This is one of a series of image books taken, I think, from the family business archives of a traditional Japanese textile firm. The printed book shows its images in several versions each, recolored or slightly altered; historical reproductions to current mainstream fashion to current youth fashion. Changes are often explained in terms of the digital processing used to make them -- the book has an appendix on how to alter the images yourself, either at a copy-shop or in software. The charm of the whole thing is that it is a long-lived tradition and not dead yet; of course a modern textile artist would consider modern tools. The author is an expert and artist in traditional colors and methods, so one can see how good the new tools have to be to surpass the old ones in anything but ease.
A few images are available free through the Shikosha Design Library, with a reasonable some-commercial-use license; and I think you can buy much higher quality digital images for professional use. (The rights discussion in the book seems even more open than the rights at the download site I've linked to, which may be publisher-specific.)

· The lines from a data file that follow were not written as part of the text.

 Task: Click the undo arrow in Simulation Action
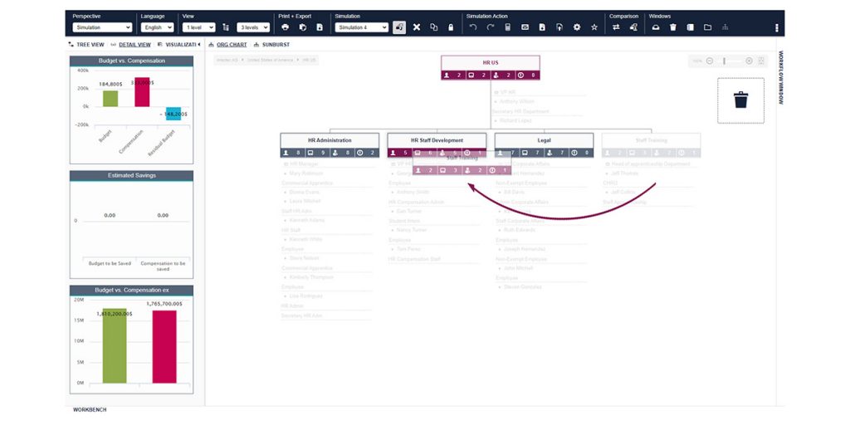(473, 27)
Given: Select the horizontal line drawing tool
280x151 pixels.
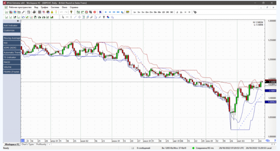Looking at the screenshot, I should point(67,17).
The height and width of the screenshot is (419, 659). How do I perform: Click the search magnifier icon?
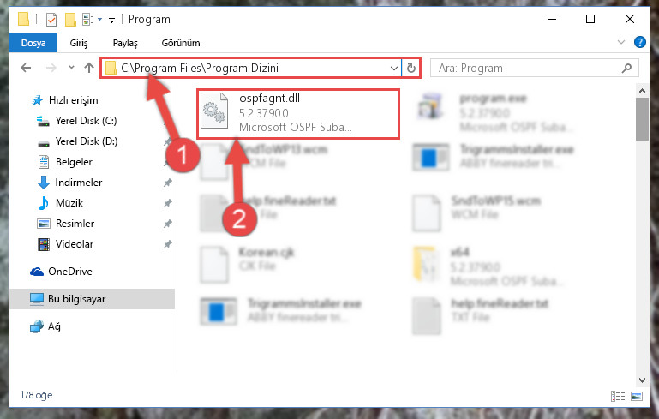[626, 68]
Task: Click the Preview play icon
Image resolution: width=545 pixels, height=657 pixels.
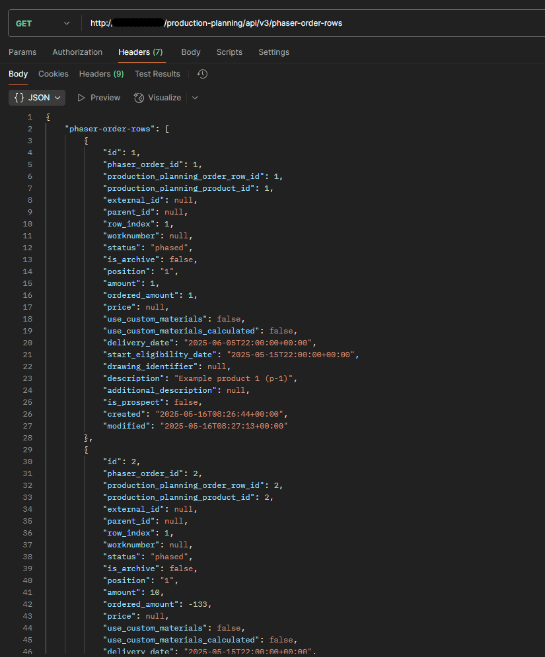Action: coord(81,98)

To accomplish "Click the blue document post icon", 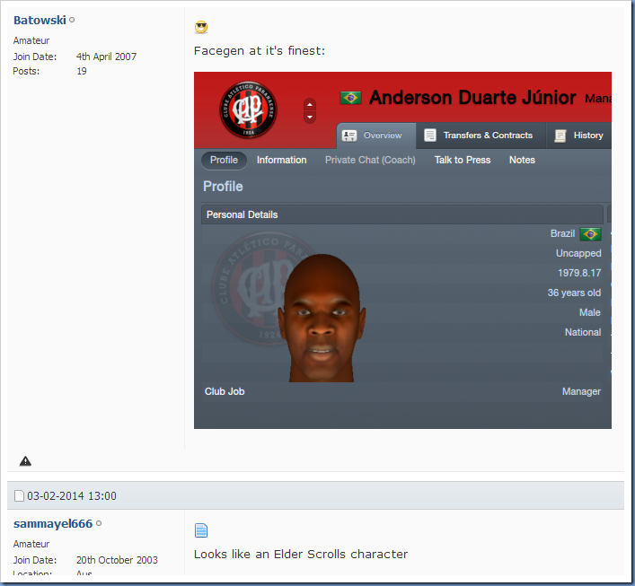I will click(201, 530).

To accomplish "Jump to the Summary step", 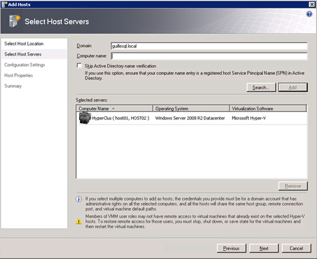I will point(13,86).
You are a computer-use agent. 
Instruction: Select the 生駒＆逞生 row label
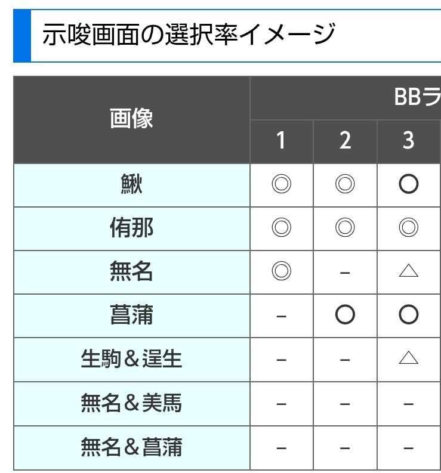coord(132,360)
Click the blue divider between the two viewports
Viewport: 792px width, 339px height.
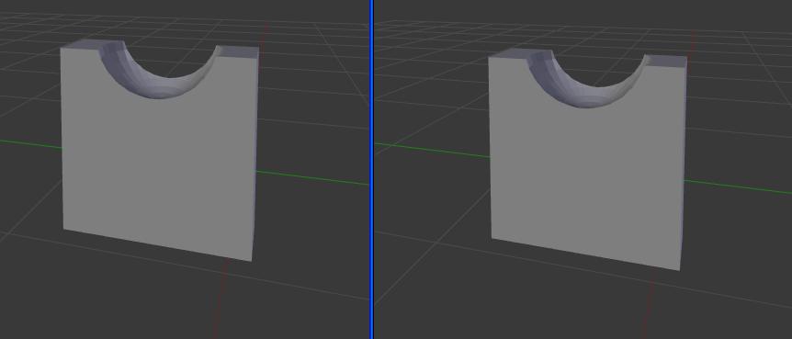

Find in a Library: Stencil Patterns
'A Whirligig Tour of the Beautiful Basics of Science'
This seemed like a useful (maintain background generalist knowledge) but un-stressful (at a nonscientists' level) evening's book; it probably was useful, and it was eventually enjoyable, but very odd to read. Angier makes a point of not writing in the dry, cagey, impersonal pitch of Real Science. I follow that far easily. But the whirligig, bubbly style she does use kept me off my balance; I had to cautiously interpret each non-literal statement to see if it was meaningful for the science, inaccurate with respect to the science; most of it was neutral decoration on the content, playing with the sound of sound words. I don't think she ever misleads a reader, not one who doesn't believe in the Doctrine of Signatures anyway. People who can handle the dry style are well-enough served by pop science publishing as it is. So this ought to be a useful and enjoyable book for some people now ill-served.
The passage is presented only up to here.